Könnte ähnliches heute in Steinbach blühen? Sie waren mit Dreieich schon einmal dort.
Ich erinnere mich. Da habe ich den Spielbericht mit der Hand ausgefüllt, weil das Internet nicht ging (lacht). Aber ich weiß: Die Bedingungen sind schwierig, weil der Platz klein und das Örtchen fußballverrückt ist. Es gibt viele Eintracht-Fans in Osthessen, was für uns heißt, dass es wieder voll und vielleicht auch eklig wird. Und Steinbach hat sieben Punkte in drei Spielen geholt, Leon Wittke ist zum Beispiel ein starker Außenbahnspieler. Wir sind vorbereitet.

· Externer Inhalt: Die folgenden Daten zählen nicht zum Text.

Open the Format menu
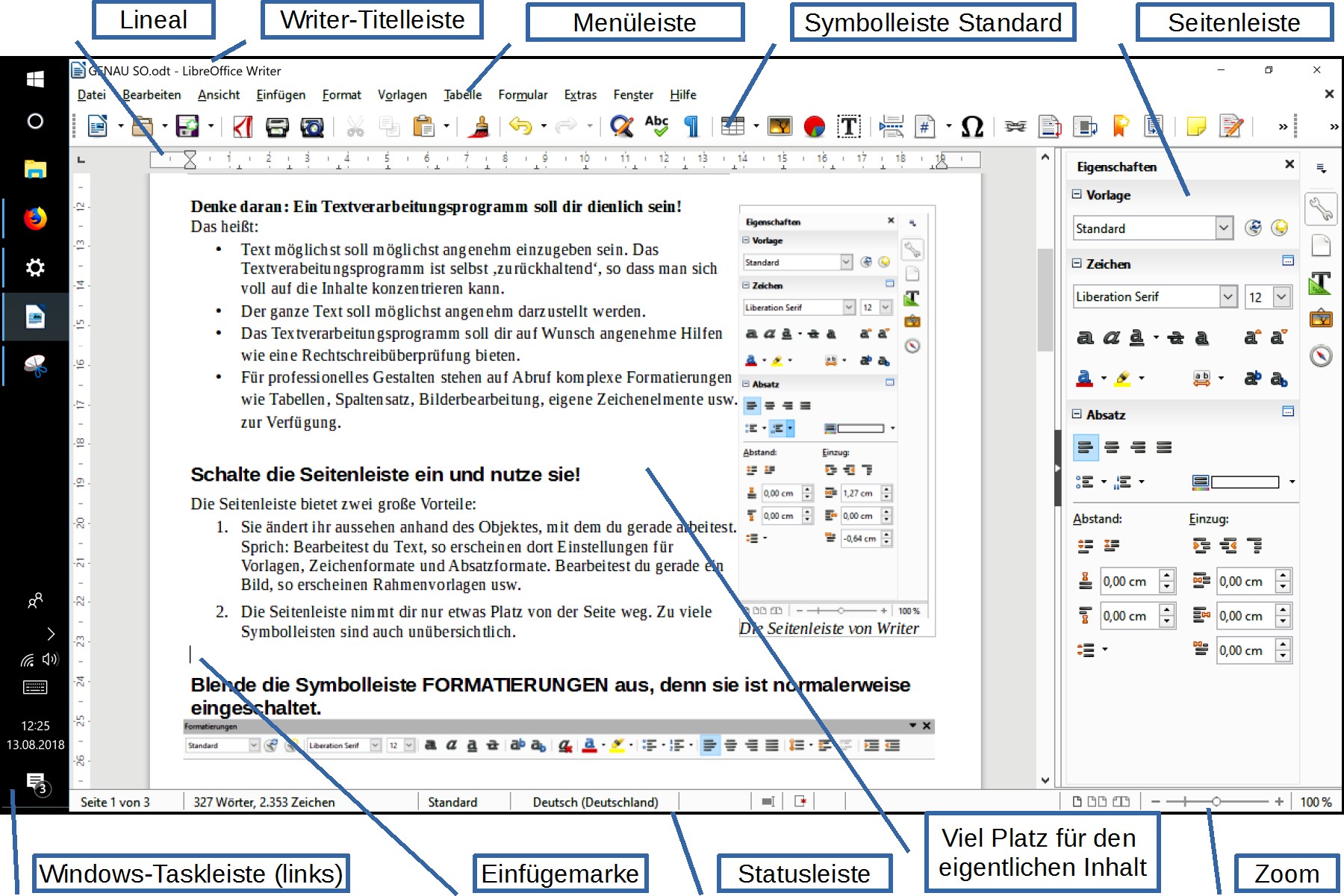 [x=341, y=95]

Die Kulissen waren in den bisherigen drei Spielen mit im Schnitt deutlich mehr als 1000 Zuschauern stark. Was bringt das den Spielern?
Wir wünschen uns natürlich, dass noch mehr kommen. Dafür können wir gerade in den Heimspielen aber nur mit Ergebnissen sorgen. Die Spieler müssen sich an die Kulissen gewöhnen. Denn nicht zuletzt die Fans sind dafür verantwortlich, dass sich die Spieler entwickeln. Die Spieler müssen sich an die Atmosphäre, an den Druck gewöhnen. Ich erinnere mich noch an mich. Das erste Mal vor 50.000 Zuschauern, und an der Außenlinie verstolpere ich einen Ball. Das ganze Stadion hat geraunt, weil meine Aktion so schlecht war. Damit muss ein junger Spieler zurechtkommen. Gerade das Mentale, dieser Druck wird oft unterschätzt.
Ist das ein Grund für den Umzug nach Dreieich?
Klar ist, dass wir in Dreieich super Rahmenbedingungen vorfinden, weswegen wir dort auch die Spiele der U19 in der Youth League austragen werden. Da träume ich von einer großartigen Kulisse und vielleicht noch mehr Zuschauern als bei den bisherigen U21-Heimspielen.
Sie selbst spielen im Traditionsteam, waren kürzlich in Wölf dabei und eine der Legenden zum Anfassen. Wie nervig sind die ständigen Wünsche nach Autogrammen und Fotos?
Gar nicht nervig. Im Gegenteil. Ich war in Wölf noch 35 Minuten nach Abpfiff auf dem Platz. Die Zeit nehmen wir uns gerne. Und mich persönlich macht es stolz, wenn mir Fans von einzelnen Spielen erzählen, bei denen ich gespielt habe und dabei die Augen groß werden. Ich bin ja immerhin schon elf Jahre kein Spieler mehr von der Eintracht.
Und dieses Verhalten verlangen Sie auch von den jungen Spielern?
Ganz klar! Wir wollen die Werte vorleben, die Eintracht Frankfurt auszeichnen. Deswegen kommen wir mit den Teams auch für Freundschaftsspiele zu kleineren Vereinen in der Region. Wir wollen freundlich und aufgeschlossen sein, jedem Menschen mit Respekt begegnen. Und wenn wir das nicht vorleben, wie sollen wir das dann von den jungen Spielern verlangen?